If, as I suggest, advances occur in the 1980's in the techniques of managing pasture species assemblages, then problems in agricultural extension are inevitable. Improved management techniques are unlikely to result in spectacular increases in pasture production in the next decade and perhaps such increases are undesirable. Rather, improved management would result in decreases costs for the same return or increased stability of the pasture system in the long term. Such techniques may be difficult to sell to some graziers.

It is impossible to manage a complex pasture species assemblage unless the manager is able to recognise the important individual species present. Many graziers, at least on the Northern Tablelands and I would suspect elsewhere, are unable to recognise more than a few of the important species that comprise their pastures. Many research and extension agronomists have the same inability.

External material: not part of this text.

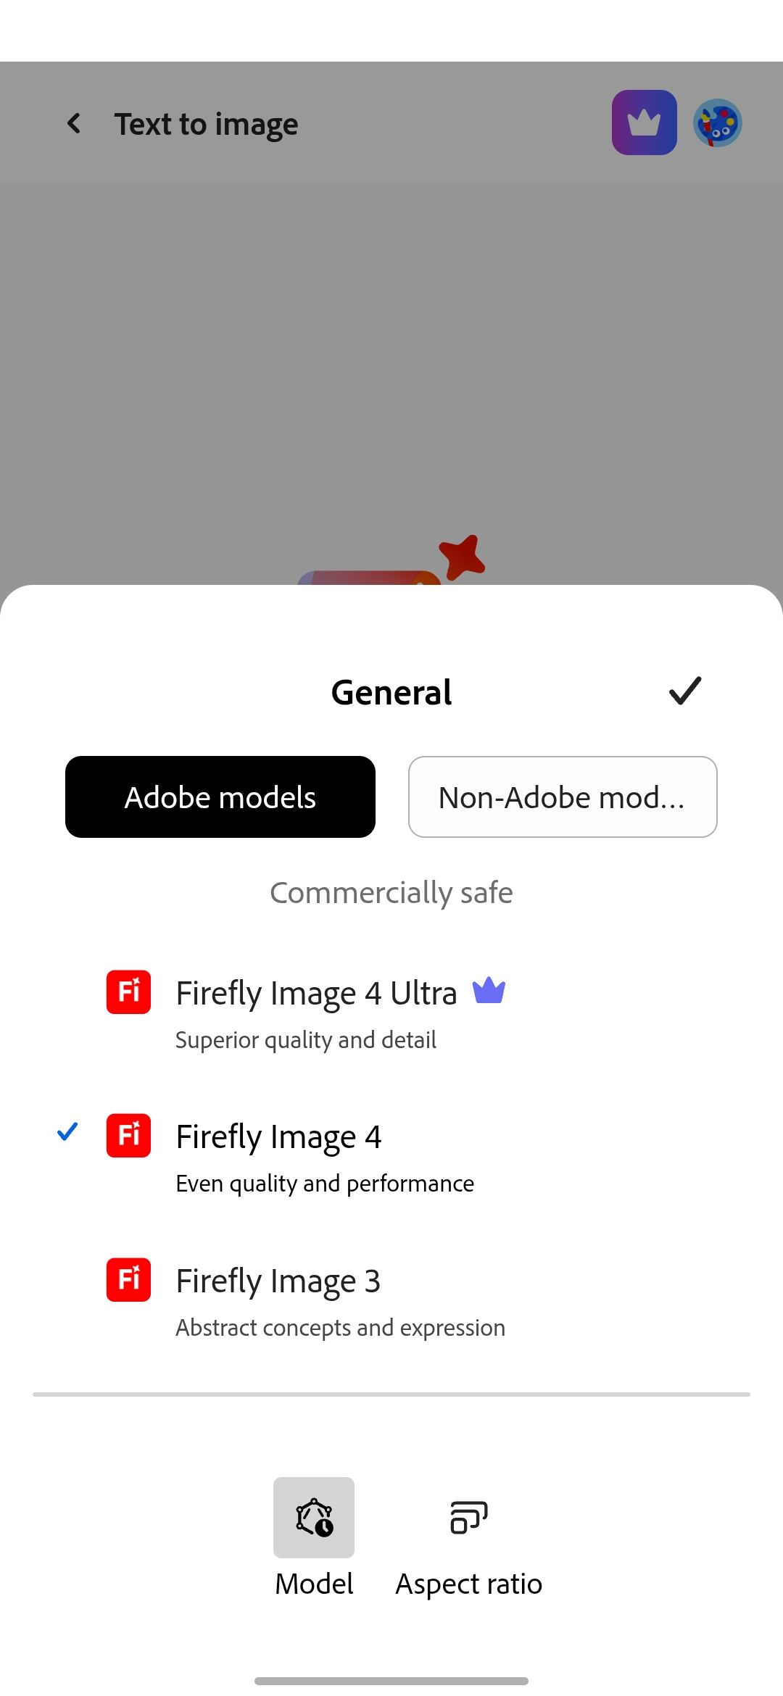Switch to the Non-Adobe models tab
This screenshot has height=1696, width=783.
click(x=563, y=797)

An opportunity exists, therefore, for the education of these people but this education will only be successful if more knowledge is available about the species that they are being taught to recognise. In 1977, a series of five one day workshops on the recognition of native grasses were held at different centres on the Northern Tablelands. The response and interest shown by graziers was very encouraging and the major deficiency was a lack of knowledge about the responses to manipulation and the value for grazing of the species under study.

Conclusion

The theme throughout this paper is that pasture management, as distinct from animal management, is always concerned with the manipulation of an assemblage of plant species. The objectives of the management must always be interpreted in terms of an "ideal" species assemblage before any pasture can be properly managed. The most important techniques which have been used in the past in the manipulation of species composition are pasture seeding, fertilizer application and stocking rate. Additional techniques are necessary for pastures where these methods have not been successful as in semi-arid and arid Australia or where the high cost of land preparation relative to returns makes pasture seeding unattractive.

The 1980's are likely to bring a continuation of the cost/price squeeze for Australian graziers. Therefore the major direction for pasture research should be in devising low cost management systems even for the higher rainfall regions. Such systems must be based on a better knowledge of the autecology of important pasture species, including native, naturalized and sown species and of their responses to a wide range of manipulations. This knowledge is also essential when the management objectives are other than animal production.